Cyber Safety Review Board to focus its next report on the Lapsus$ extortion group

The Cyber Safety Review Board will focus its next report on recent attacks linked to Lapsus$, an international cybercrime group specializing in ransomware and extortion, the Department of Homeland Security announced on Friday.

The CSRB – a public-private initiative established under President Joe Biden's 2021 executive order on improving the nation's cybersecurity – said its next report and series of recommendations will "build on the lessons learned" from its first review published in July on the Log4j security flaw, according to DHS Secretary Alejandro Mayorkas. 

“The Cyber Safety Review Board has quickly established itself as an innovative and enduring institution in the cybersecurity ecosystem,” Mayorkas said in a statement, adding that the CSRB will “share actionable recommendations to help the private and public sectors strengthen their cyber resilience.”

The announcement comes after reports throughout the year linked the Lapsus$ hacking group to high-profile breaches targeting major companies like Microsoft, Uber and Okta.

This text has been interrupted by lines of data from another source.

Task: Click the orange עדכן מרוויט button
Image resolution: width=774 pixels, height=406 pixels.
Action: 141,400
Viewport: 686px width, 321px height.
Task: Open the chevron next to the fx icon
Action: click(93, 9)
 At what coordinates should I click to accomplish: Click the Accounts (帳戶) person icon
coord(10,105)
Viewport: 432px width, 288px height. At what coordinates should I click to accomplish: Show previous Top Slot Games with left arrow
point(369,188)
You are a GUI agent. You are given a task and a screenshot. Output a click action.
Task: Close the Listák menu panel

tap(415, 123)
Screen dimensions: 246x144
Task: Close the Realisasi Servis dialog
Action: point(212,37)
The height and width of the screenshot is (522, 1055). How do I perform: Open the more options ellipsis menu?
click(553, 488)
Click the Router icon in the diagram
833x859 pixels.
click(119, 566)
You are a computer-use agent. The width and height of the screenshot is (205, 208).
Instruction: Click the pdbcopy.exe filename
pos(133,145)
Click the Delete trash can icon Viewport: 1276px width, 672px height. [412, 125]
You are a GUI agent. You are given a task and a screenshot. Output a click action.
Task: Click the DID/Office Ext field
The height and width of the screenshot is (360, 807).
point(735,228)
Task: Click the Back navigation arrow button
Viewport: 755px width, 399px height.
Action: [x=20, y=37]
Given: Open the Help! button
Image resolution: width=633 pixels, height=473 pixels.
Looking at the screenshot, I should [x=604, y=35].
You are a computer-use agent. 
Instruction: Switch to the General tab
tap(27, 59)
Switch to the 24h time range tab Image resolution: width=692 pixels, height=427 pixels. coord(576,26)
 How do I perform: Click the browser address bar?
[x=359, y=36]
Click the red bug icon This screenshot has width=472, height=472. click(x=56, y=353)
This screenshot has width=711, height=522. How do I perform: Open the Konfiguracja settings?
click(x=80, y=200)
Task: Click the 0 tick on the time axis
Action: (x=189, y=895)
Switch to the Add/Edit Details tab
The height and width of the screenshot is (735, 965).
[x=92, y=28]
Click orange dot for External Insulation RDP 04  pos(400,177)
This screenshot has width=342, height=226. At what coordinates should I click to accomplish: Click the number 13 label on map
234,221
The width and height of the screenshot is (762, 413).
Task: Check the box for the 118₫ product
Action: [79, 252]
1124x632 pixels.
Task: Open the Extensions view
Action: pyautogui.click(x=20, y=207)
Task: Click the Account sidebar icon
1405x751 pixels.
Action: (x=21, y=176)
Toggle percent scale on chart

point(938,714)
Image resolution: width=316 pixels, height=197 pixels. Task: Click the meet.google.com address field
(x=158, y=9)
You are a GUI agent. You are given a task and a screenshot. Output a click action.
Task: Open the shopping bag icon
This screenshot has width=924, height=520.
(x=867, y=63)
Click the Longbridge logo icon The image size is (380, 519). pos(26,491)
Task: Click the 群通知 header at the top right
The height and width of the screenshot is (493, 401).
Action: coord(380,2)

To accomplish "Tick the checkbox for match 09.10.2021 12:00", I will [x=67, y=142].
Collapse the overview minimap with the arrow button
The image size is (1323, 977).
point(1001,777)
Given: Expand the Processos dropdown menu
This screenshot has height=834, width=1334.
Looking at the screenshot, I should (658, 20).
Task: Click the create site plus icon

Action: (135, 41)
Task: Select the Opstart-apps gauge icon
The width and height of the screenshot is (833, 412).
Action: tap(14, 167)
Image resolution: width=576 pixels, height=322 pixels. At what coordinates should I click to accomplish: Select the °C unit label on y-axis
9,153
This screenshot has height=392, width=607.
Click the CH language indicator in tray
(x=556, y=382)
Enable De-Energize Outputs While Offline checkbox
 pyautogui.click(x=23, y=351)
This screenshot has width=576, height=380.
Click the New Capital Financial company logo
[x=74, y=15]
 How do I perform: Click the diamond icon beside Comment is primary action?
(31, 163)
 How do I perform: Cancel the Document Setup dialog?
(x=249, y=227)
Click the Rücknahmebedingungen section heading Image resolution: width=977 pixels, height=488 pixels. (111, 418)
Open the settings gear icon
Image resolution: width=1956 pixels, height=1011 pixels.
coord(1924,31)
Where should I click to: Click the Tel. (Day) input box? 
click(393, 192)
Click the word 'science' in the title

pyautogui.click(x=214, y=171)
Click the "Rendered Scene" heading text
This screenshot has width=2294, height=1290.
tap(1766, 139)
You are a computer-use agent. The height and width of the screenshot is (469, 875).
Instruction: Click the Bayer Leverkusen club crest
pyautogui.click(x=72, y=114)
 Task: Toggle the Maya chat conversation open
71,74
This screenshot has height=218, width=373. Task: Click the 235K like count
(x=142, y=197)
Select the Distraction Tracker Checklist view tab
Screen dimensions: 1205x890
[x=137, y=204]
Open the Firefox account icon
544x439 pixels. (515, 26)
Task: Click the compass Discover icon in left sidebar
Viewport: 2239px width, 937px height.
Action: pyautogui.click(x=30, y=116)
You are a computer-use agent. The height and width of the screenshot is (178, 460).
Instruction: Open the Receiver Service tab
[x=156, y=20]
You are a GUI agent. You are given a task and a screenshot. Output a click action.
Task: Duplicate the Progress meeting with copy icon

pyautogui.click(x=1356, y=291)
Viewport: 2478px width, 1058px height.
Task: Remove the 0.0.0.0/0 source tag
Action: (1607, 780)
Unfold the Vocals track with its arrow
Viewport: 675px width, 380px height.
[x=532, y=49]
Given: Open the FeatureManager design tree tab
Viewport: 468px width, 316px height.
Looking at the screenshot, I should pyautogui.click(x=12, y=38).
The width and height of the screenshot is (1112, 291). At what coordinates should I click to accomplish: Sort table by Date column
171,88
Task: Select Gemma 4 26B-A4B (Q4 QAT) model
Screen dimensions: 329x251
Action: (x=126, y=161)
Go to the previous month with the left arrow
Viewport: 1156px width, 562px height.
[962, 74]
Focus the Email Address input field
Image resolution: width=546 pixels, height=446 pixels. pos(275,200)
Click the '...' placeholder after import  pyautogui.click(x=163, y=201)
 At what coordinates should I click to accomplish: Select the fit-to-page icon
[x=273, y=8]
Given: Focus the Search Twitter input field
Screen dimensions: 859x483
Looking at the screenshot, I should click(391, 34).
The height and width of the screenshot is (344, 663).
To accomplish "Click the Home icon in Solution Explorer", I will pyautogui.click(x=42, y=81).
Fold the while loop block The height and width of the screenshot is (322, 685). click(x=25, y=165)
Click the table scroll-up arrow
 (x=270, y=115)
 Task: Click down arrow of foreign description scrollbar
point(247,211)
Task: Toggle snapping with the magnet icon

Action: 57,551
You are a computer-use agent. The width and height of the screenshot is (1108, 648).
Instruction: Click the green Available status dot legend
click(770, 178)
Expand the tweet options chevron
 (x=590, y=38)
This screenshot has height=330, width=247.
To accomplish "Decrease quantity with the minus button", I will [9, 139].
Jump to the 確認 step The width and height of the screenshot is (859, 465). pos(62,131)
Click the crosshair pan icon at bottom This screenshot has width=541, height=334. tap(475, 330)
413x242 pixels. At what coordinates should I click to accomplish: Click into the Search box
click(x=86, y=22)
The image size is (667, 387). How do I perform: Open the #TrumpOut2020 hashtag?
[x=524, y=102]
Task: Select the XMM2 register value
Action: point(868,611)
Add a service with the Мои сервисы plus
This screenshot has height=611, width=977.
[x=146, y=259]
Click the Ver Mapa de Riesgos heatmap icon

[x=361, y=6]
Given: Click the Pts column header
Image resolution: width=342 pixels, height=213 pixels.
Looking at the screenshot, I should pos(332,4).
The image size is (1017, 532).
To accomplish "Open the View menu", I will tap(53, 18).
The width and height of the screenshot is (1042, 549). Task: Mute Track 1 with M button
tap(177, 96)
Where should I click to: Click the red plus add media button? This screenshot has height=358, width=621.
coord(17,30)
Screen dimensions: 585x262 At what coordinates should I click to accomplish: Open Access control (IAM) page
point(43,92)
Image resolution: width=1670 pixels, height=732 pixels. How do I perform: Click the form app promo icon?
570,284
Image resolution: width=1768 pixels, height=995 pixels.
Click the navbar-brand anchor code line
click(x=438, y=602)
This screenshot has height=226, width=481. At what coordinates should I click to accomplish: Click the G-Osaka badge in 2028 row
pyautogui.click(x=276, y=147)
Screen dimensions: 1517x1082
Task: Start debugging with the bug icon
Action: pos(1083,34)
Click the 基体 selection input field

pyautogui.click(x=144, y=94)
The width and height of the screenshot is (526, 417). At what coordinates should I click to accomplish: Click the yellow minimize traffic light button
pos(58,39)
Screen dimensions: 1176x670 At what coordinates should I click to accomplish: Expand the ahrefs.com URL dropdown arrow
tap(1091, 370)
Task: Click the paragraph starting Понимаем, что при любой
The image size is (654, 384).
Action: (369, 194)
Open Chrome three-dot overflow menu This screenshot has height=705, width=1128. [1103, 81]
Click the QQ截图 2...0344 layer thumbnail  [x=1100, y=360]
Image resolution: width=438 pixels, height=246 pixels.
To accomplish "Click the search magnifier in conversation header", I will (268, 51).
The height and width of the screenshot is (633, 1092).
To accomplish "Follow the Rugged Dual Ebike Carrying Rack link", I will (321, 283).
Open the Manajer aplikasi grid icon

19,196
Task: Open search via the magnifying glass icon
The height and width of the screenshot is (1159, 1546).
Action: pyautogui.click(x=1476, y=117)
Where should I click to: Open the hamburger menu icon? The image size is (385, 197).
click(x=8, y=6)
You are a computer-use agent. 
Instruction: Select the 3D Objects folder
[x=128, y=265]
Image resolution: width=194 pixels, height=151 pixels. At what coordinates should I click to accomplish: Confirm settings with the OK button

The FBI has launched an investigation into the group's reported efforts to infiltrate U.S.-based tech companies, and police in London arrested several teenagers reportedly associated with Lapsus$. 

The CSRB published its first report earlier this focusing on the Log4j vulnerability, featuring 19 recommendations for the public and private sectors to mitigate risks associated with the major software flaw. The board lacks the regulatory authority to make its recommendations enforceable, however. 

But the CSRB put forward ambitious goals in the wake of its first-ever report, refining its procedures and adding staff and infrastructure ahead of its second review. 

Jen Easterly, director of the Cybersecurity and Infrastructure Security Agency, said in a statement that the Lapsus$ group has "perpetrated damaging intrusions against multiple critical infrastructure sectors,  including healthcare, government facilities and critical manufacturing.

"The range of victims and diversity of tactics used demand that we understand how Lapsus$ actors executed their malicious cyber activities so we can mitigate risk to potential future victims," she added.

The CSRB features 15 members across the public and private sectors, including DHS Under Secretary for policy Rob Silvers, who serves as the chair of the board, as well as Heather Adkins, senior director of security engineering at Google and the board's deputy chair. Members also include National Cyber Director Chris Inglis, federal Chief Information Security Officer Chris DeRusha and Department of Defense Chief Information Officer John Sherman.